Collected data
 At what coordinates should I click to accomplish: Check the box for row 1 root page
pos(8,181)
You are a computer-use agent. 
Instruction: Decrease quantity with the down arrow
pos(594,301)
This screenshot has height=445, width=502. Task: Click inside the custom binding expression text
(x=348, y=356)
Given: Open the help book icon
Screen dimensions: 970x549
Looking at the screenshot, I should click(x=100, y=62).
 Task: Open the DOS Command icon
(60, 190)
* * *
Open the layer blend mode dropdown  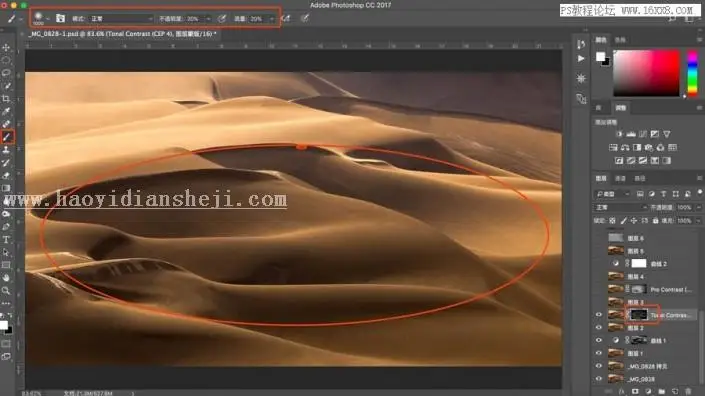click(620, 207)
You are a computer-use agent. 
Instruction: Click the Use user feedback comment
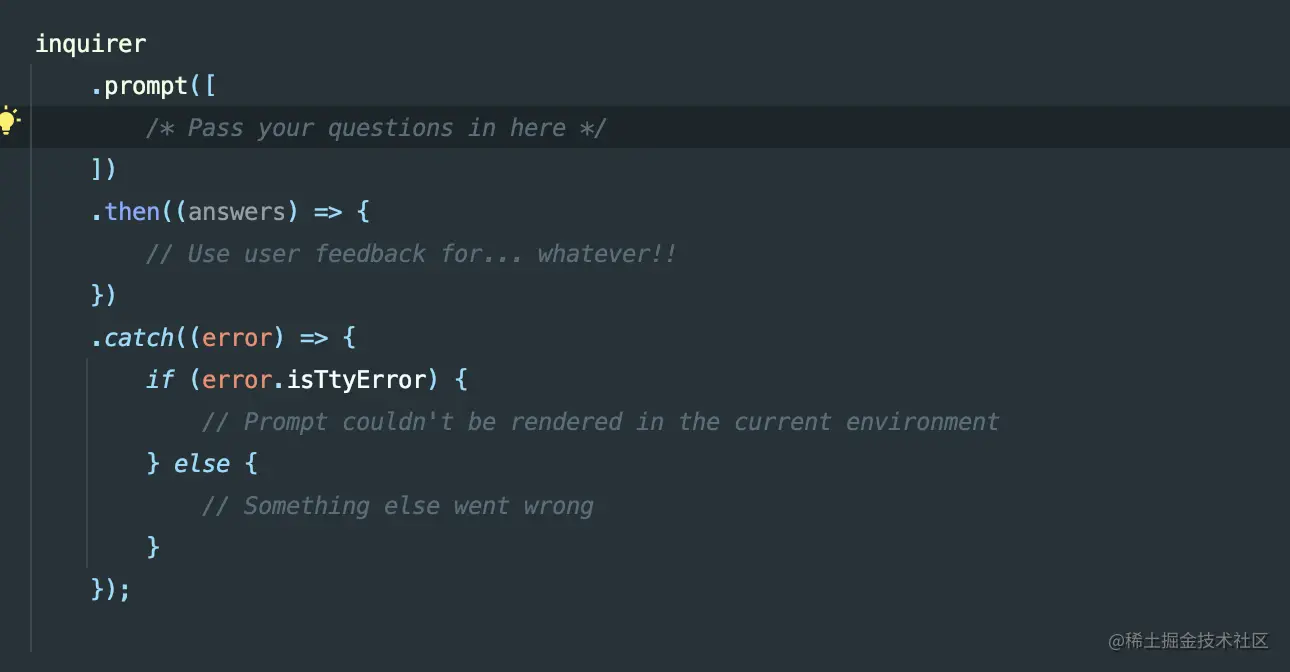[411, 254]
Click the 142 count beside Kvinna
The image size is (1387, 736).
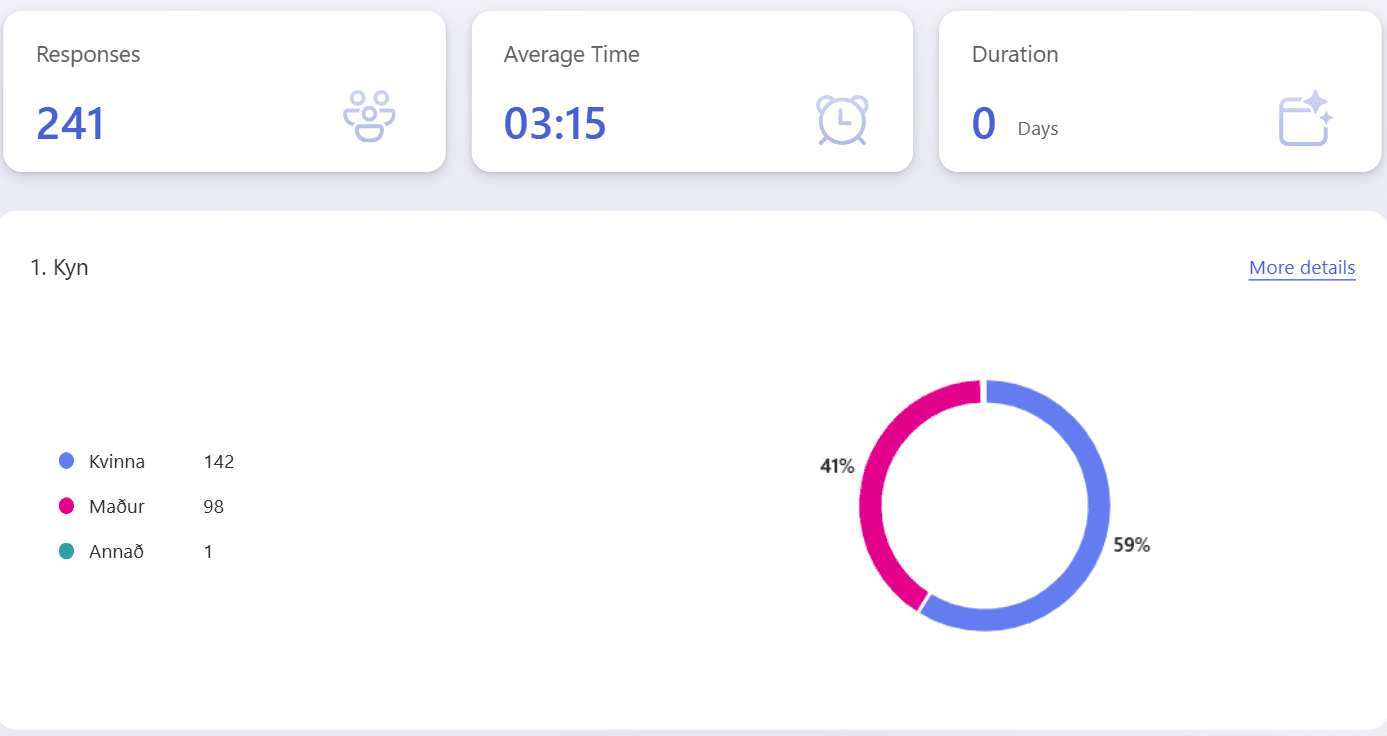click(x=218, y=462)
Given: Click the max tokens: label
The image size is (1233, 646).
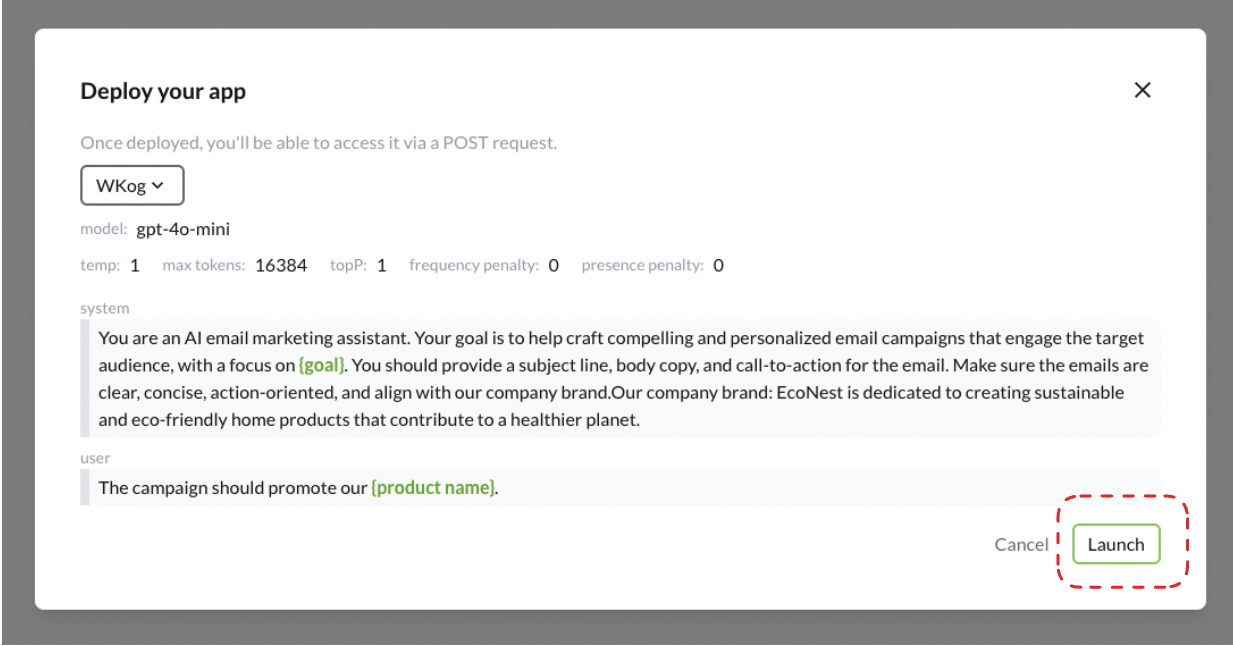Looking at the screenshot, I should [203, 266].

*BRIEF:*
Search the records above for the string "Given". Copy every line that contains it.

*ANSWER BELOW:*
Given: Open the help book icon
Given: Click the max tokens: label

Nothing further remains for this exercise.